[Stored items]

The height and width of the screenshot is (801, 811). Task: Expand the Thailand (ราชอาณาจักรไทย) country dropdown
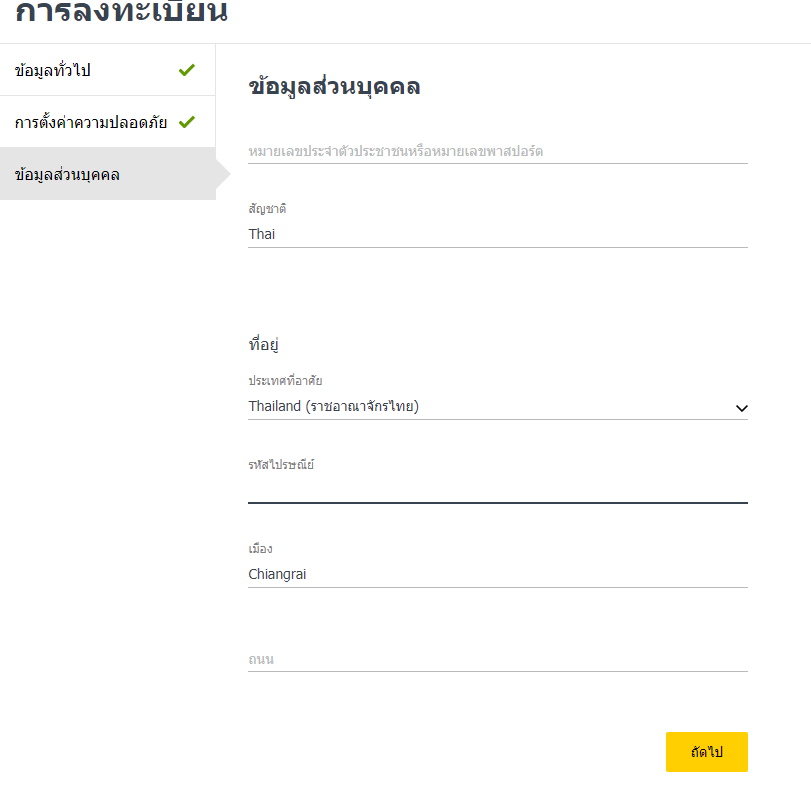[498, 406]
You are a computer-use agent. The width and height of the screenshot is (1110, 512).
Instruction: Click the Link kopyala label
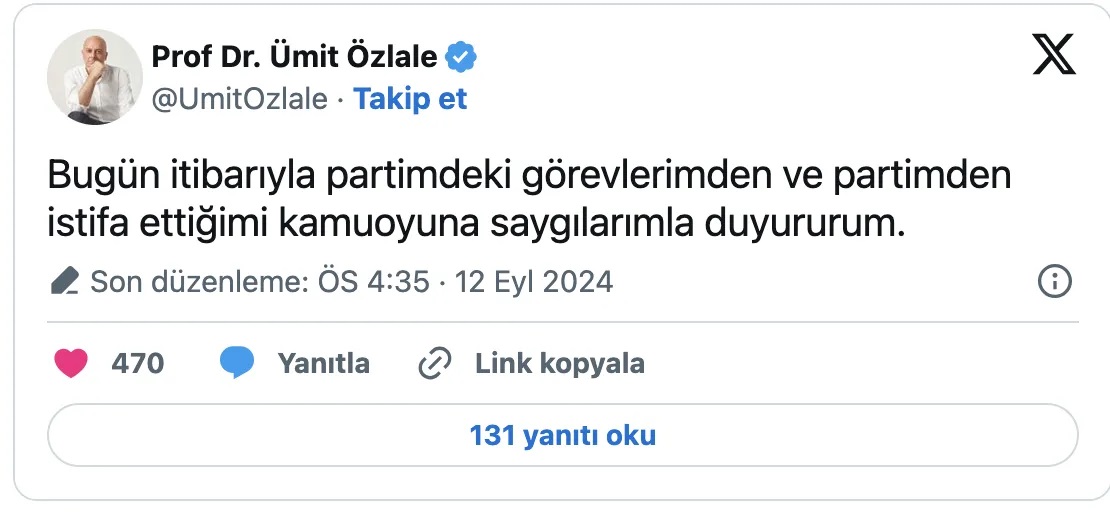[559, 363]
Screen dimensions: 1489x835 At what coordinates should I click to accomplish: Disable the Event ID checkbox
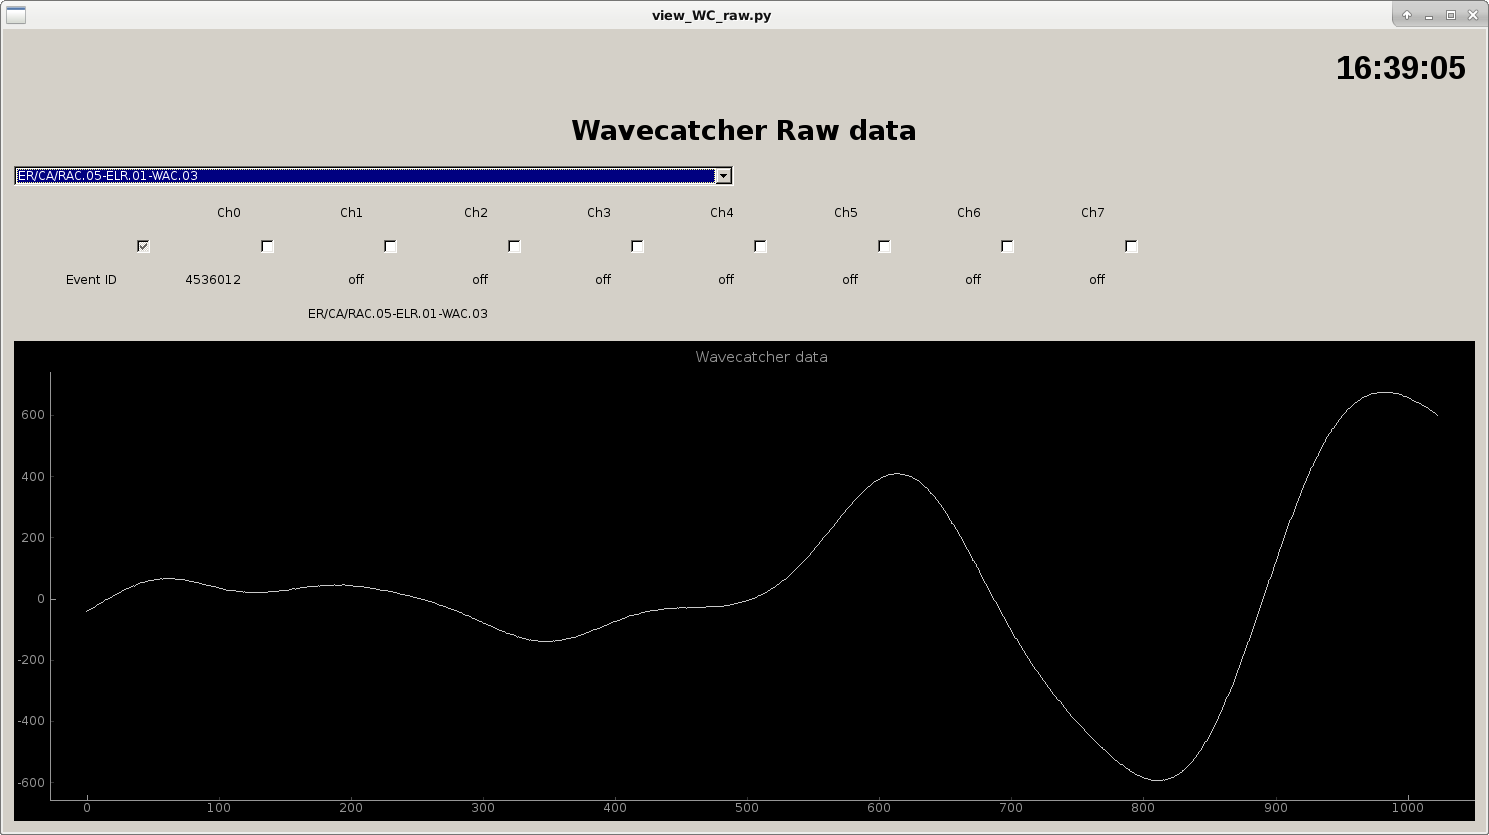(x=143, y=245)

● **Exercise objective**
Starting at the line that contains "Instruction: Click the Link kopyala label", reproduce exactly and only the lines through the end of the entries above, with the pictures excluded.

● **Written solution**
Instruction: Click the Link kopyala label
[559, 363]
Screen dimensions: 1489x835 At what coordinates should I click to accomplish: Disable the Event ID checkbox
(x=143, y=245)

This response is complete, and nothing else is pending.